The lateral decubitus position can be helpful for managing proximal forearm fractures, particularly for large patients or those with concurrent distal humerus fractures.
2. Preoperative preparation
Operating room personnel need to know and confirm:
Site and side of fracture
Type of operation planned
Ensure that operative site has been marked by the surgeon
Conditions of the soft tissues (fracture open or closed)
Implants, instrumentation, and equipment required
Details of the patient (including a signed consent form and appropriate antibiotic and thromboprophylaxis)
Comorbidities, including allergies
This procedure is performed with the patient under general anesthesia.
While technically possible, regional anesthesia is not advised as the procedure can be prolonged.
Place the patient in lateral decubitus position with the upper arm supported by a padded post.
Make sure the torso is supported in front and back by either a beanbag, or padded posts.
Keep both legs flexed for more stable position. Place a soft cushion under the lateral aspect of the knee to prevent excessive pressure to the peroneal nerve. Place a pillow or soft support between the legs.
To allow adequate access for imaging, position the patient as far as possible toward the side of the table from which the arm will be accessed.
The down arm should not interfere with intraoperative fluoroscopic imaging and be placed in 90 degrees anteflexion of the shoulder and 90 degrees elbow flexion.
Imaging can be performed with plain films or with the use of the image intensifier. Plain films are more appropriate if it is difficult to obtain adequate access with the image intensifier.
The forearm should be in a position where it can be flexed beyond 100 degrees.
A small padded table can be placed under the forearm to support the elbow in extension when necessary.
Always ensure the anesthetist is satisfied with the position and support of the patient’s face and has adequate access to the airway at all times.
Take great care with the soft tissue and skin pressure points, particularly in the elderly.
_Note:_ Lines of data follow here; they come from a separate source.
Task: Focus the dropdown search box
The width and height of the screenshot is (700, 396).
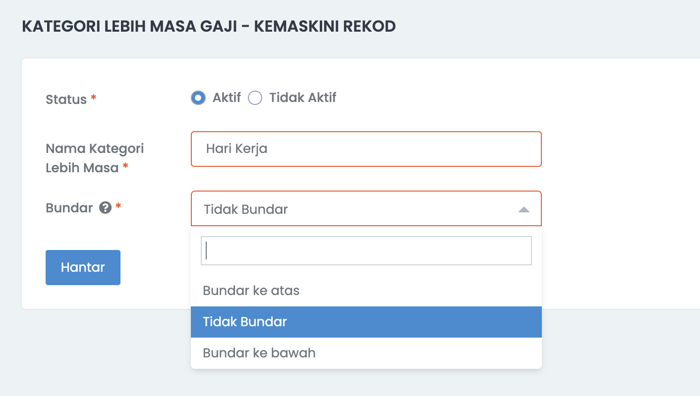Action: click(366, 250)
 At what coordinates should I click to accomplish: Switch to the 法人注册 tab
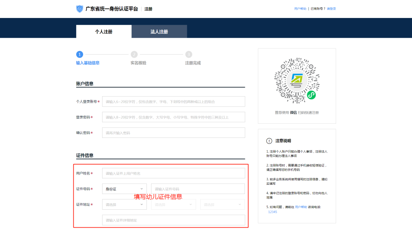pyautogui.click(x=159, y=32)
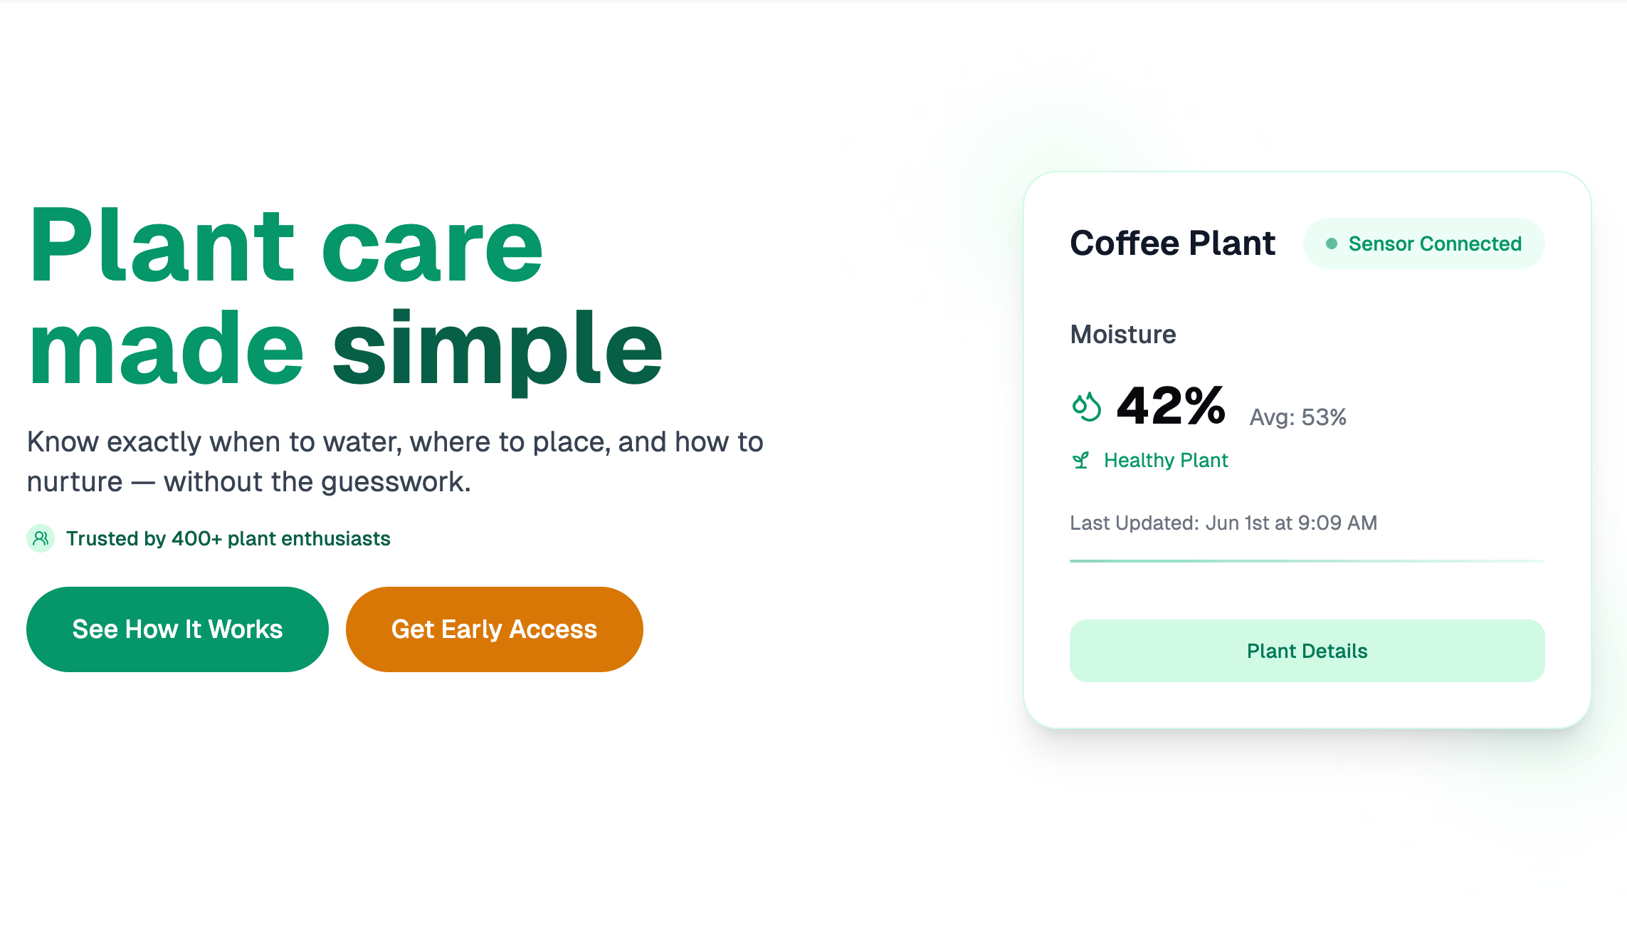This screenshot has width=1627, height=947.
Task: Click the Healthy Plant status text
Action: pyautogui.click(x=1166, y=461)
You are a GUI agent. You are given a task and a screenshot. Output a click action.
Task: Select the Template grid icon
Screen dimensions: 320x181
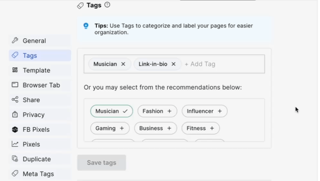coord(15,70)
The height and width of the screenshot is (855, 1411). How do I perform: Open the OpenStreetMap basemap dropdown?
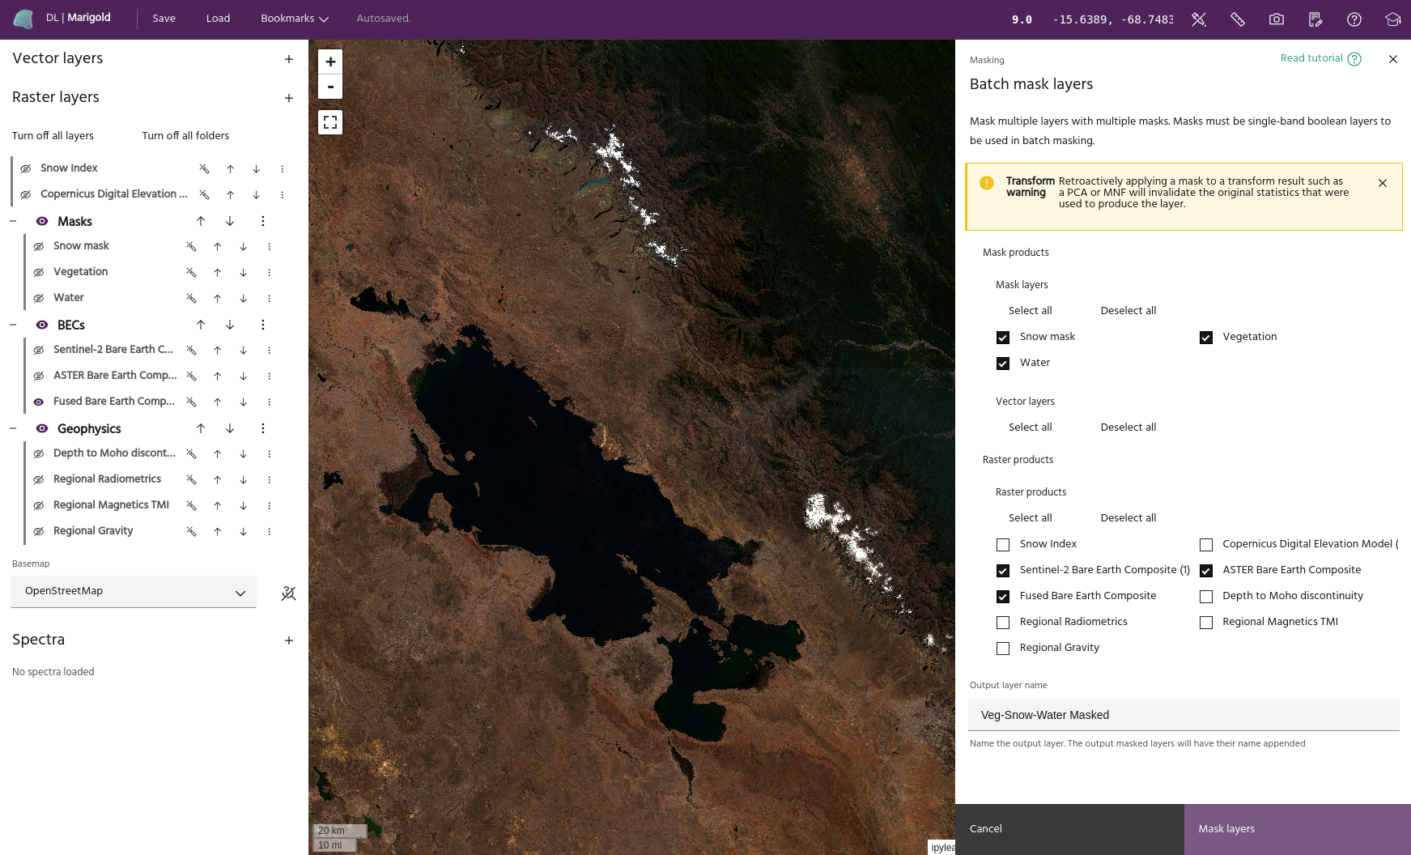(x=134, y=592)
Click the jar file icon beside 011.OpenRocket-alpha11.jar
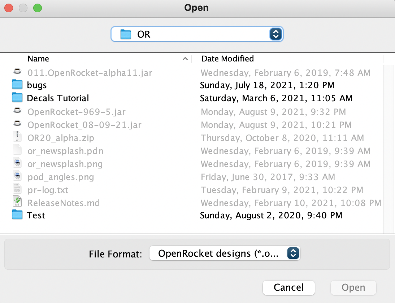395x303 pixels. click(17, 71)
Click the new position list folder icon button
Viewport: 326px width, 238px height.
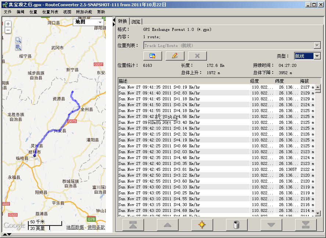(x=153, y=56)
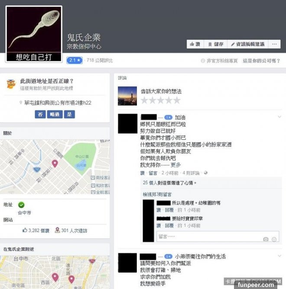
Task: Confirm address with the 是 button
Action: click(x=69, y=114)
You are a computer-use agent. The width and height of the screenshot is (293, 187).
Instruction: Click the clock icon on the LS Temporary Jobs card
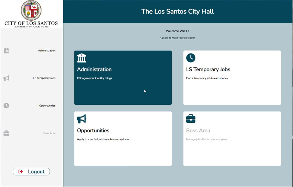click(191, 58)
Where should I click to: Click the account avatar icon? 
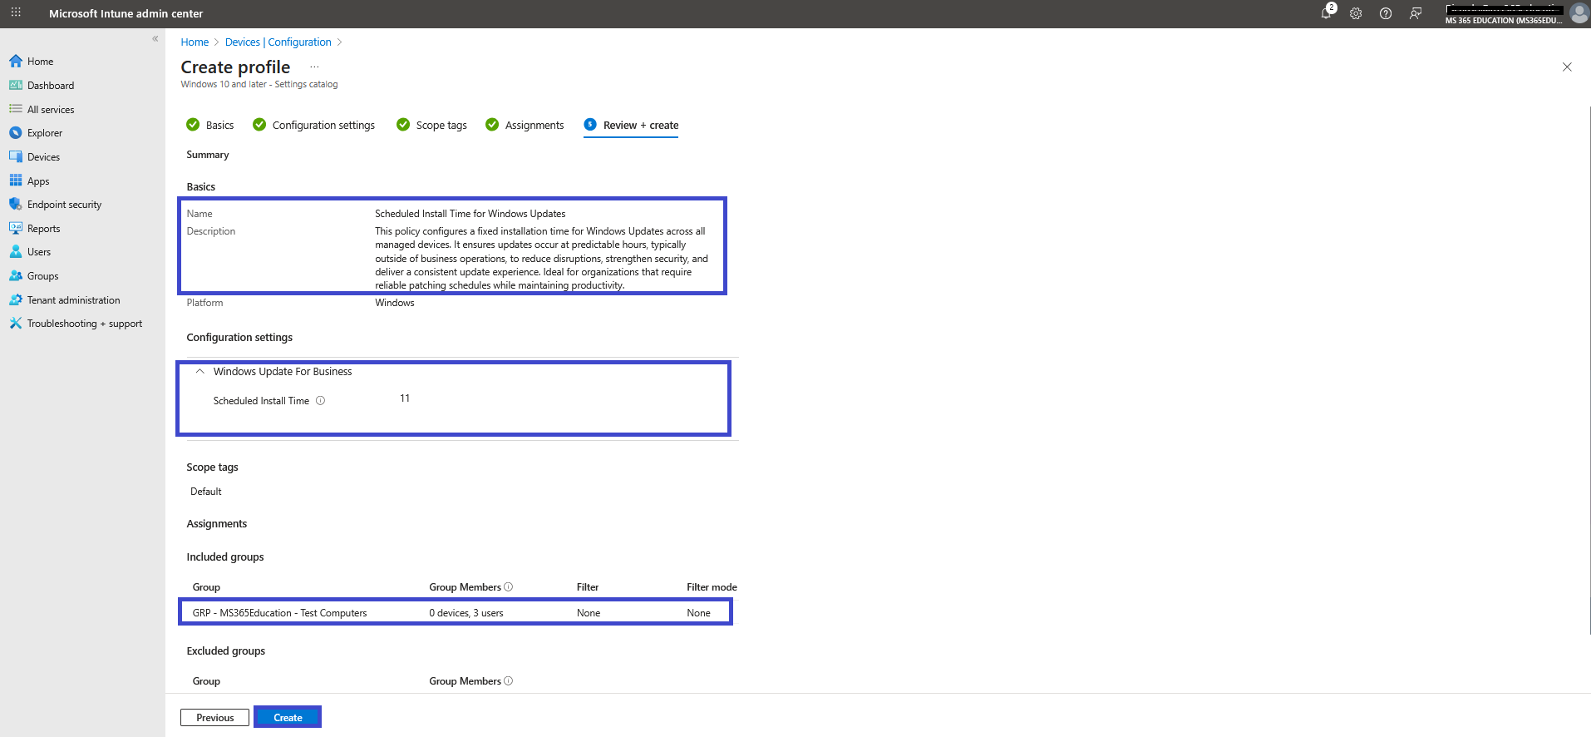pyautogui.click(x=1579, y=13)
If a tourniquet (sterile or nonsterile) is to be used, make sure the cuff is narrow enough that it will not encroach on the surgical field required for exposure.
Ensure there is adequate access for imaging before disinfecting and draping.
5. Skin disinfecting and draping
During disinfecting and draping make sure the shoulder is not too extended, particularly in elderly patients. It is often useful to elevate the table for this part of the preparation to make it easier for the assistant and then adjust the height to suit the surgeon.
Disinfect the exposed area from the shoulder to the hand including the axilla with the appropriate antiseptic.
Apply an extremity drape to the affected arm making sure that sufficient coverage is achieved to access the surgical field.
Drape the distal forearm with a stockinette and fix it with a tape.
Drape the image intensifier.
Different imaging positions are usually achieved by rotating the patient’s arm, but at times it is necessary to rotate the image intensifier.
6. Operating room set-up
The surgeon sits or stands adjacent to the patient’s axilla.
The assistant sits or stands opposite the surgeon.
They may need to move to allow the image intensifier access.
The ORP is positioned directly in line with the arm between the two surgeons.
The image intensifier is brought in from the head of the table. It is possible on some pedestal radiolucent tables to bring the image intensifier in from the opposite side of the table, so it interferes less with the surgical field.
Place the image intensifier display screen in full view of the surgical team and the radiographer.